• What to produce: Lay out the lines below as a numbered list, omitting any blank lines and leaving out the pictures.

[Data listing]
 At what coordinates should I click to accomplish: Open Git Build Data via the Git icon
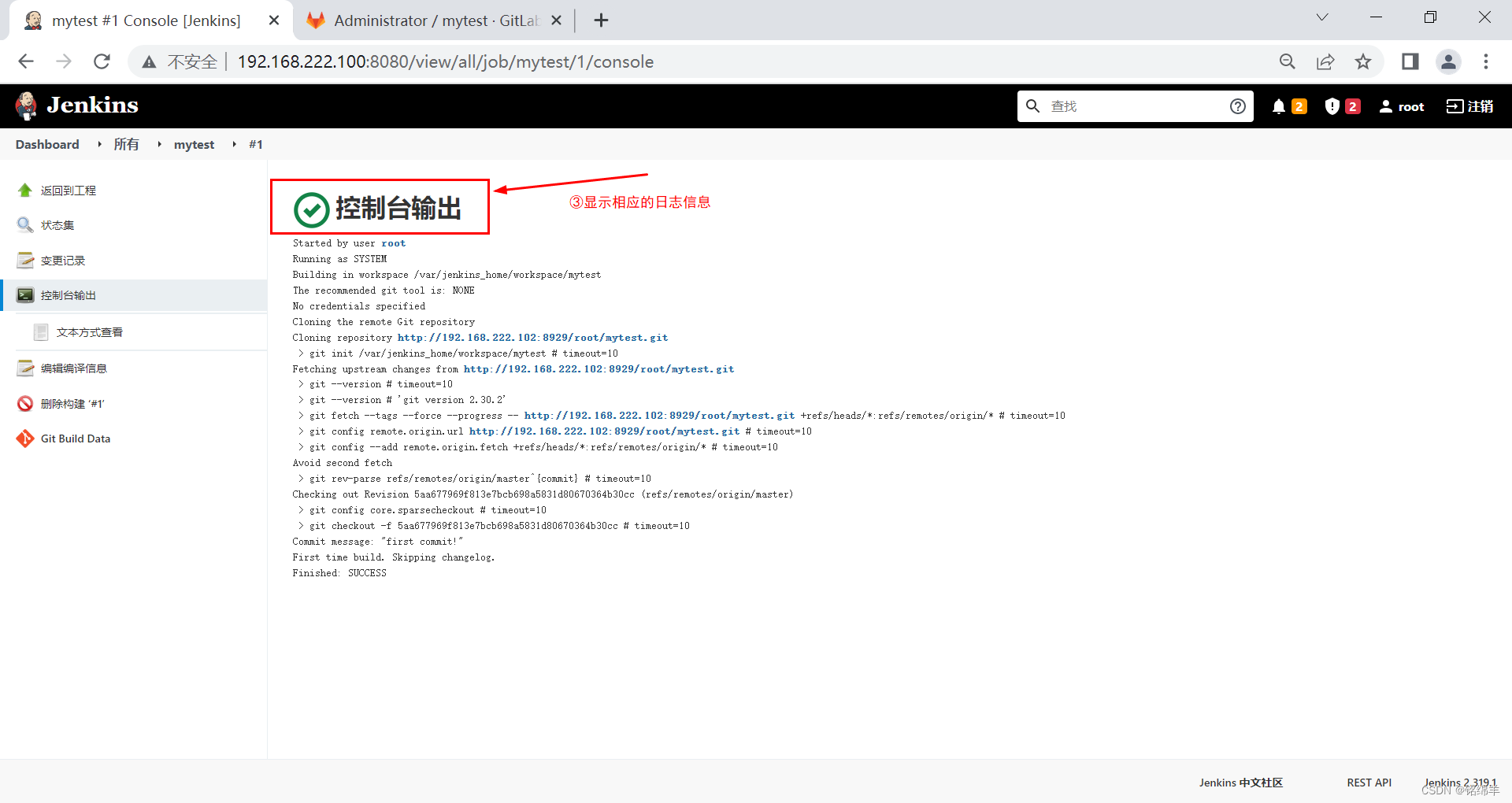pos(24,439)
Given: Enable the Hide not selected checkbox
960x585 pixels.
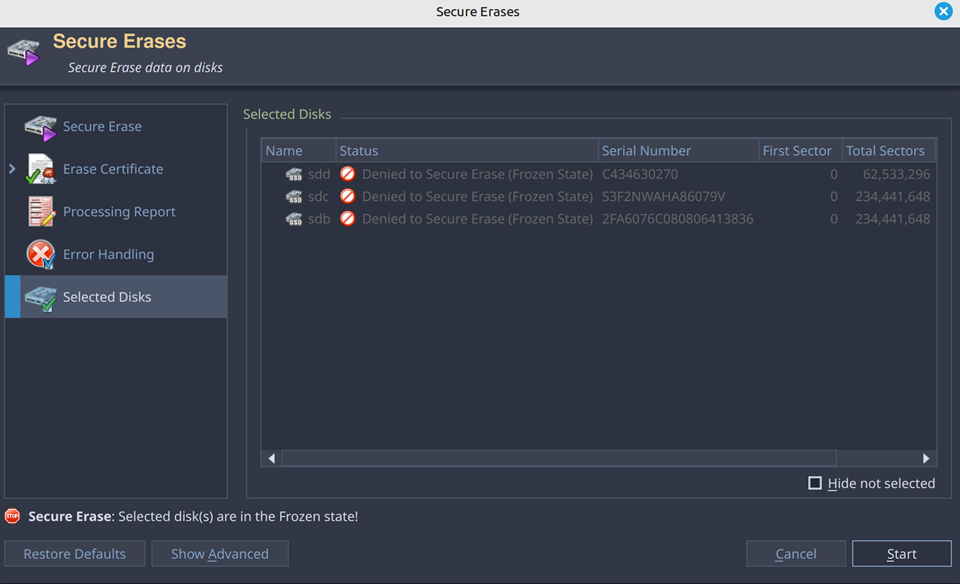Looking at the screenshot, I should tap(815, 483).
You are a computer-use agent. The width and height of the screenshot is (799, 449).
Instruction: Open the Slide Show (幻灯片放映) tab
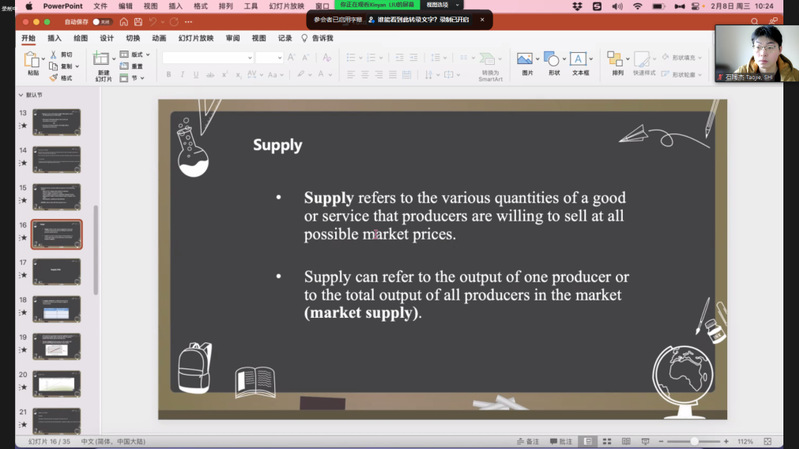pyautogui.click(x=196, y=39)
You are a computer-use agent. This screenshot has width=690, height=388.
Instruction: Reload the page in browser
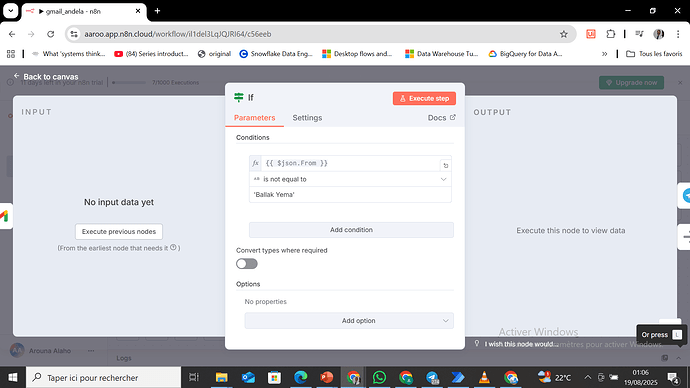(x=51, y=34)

• Solution to this exercise:
1.  At what coordinates should I click to accomplish: Open Git Build Data via the Git icon
2. pos(24,439)
3. Given: Enable the Hide not selected checkbox
4. 960x585 pixels.
5. Looking at the screenshot, I should tap(815, 483).
6. You are a computer-use agent. The width and height of the screenshot is (799, 449).
7. Instruction: Open the Slide Show (幻灯片放映) tab
8. pyautogui.click(x=196, y=39)
9. You are a computer-use agent. This screenshot has width=690, height=388.
10. Instruction: Reload the page in browser
11. (x=51, y=34)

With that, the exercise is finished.